Copy out every line in the items below that contains the string "annotation".

· · ·

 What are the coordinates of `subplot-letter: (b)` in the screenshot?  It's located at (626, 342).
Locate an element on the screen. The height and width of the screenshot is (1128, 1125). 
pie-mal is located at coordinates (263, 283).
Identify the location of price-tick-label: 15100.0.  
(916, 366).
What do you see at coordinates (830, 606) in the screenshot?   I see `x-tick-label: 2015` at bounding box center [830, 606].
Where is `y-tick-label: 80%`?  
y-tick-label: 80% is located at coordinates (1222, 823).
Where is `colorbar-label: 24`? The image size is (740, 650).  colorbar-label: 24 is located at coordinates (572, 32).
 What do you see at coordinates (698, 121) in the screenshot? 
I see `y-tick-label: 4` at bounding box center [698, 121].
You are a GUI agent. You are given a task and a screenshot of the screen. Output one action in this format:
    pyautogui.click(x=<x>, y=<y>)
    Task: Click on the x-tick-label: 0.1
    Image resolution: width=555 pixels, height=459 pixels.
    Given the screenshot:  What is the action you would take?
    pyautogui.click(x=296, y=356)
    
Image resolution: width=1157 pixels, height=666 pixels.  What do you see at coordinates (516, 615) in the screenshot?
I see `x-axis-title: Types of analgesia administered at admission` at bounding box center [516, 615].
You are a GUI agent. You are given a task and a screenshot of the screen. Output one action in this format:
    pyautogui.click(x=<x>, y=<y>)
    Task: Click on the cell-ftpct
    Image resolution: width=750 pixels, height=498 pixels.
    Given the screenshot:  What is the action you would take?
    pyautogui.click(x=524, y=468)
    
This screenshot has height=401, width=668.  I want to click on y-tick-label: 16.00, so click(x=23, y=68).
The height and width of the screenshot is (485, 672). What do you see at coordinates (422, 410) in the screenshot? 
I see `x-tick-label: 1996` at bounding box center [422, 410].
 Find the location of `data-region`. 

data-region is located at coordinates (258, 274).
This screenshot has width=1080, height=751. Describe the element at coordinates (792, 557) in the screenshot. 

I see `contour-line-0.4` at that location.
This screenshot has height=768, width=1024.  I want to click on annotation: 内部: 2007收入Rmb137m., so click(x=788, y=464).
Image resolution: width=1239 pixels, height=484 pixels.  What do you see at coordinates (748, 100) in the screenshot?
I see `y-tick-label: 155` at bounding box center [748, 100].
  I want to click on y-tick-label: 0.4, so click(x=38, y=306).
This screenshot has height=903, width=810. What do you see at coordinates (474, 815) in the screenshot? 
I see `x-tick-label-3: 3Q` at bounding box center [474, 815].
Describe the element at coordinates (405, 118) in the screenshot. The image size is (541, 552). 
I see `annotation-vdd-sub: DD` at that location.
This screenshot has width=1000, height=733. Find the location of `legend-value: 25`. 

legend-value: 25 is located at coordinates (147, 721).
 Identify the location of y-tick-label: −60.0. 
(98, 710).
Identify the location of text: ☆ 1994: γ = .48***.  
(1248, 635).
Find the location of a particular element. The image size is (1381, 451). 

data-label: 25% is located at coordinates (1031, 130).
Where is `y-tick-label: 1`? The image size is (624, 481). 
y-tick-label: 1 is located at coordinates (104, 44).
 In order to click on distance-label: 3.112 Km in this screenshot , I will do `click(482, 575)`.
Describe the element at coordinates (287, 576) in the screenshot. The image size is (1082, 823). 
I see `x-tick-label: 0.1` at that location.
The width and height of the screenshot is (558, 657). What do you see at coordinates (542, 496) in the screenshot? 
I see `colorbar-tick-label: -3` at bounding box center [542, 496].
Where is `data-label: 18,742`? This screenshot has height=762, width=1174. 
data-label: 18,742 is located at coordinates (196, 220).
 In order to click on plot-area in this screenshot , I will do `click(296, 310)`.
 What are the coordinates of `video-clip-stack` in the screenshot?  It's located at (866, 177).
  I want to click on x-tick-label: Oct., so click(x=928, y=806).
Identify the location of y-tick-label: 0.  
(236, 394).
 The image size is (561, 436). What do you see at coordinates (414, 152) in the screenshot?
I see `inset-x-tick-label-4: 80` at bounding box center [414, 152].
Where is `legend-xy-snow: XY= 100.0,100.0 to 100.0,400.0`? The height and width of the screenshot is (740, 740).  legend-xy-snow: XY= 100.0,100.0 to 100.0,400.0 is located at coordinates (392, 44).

· · ·

Response area -
This screenshot has height=768, width=1024.  I want to click on annotation: 内部: 2007收入Rmb137m., so click(x=788, y=464).
I see `annotation-vdd-sub: DD` at that location.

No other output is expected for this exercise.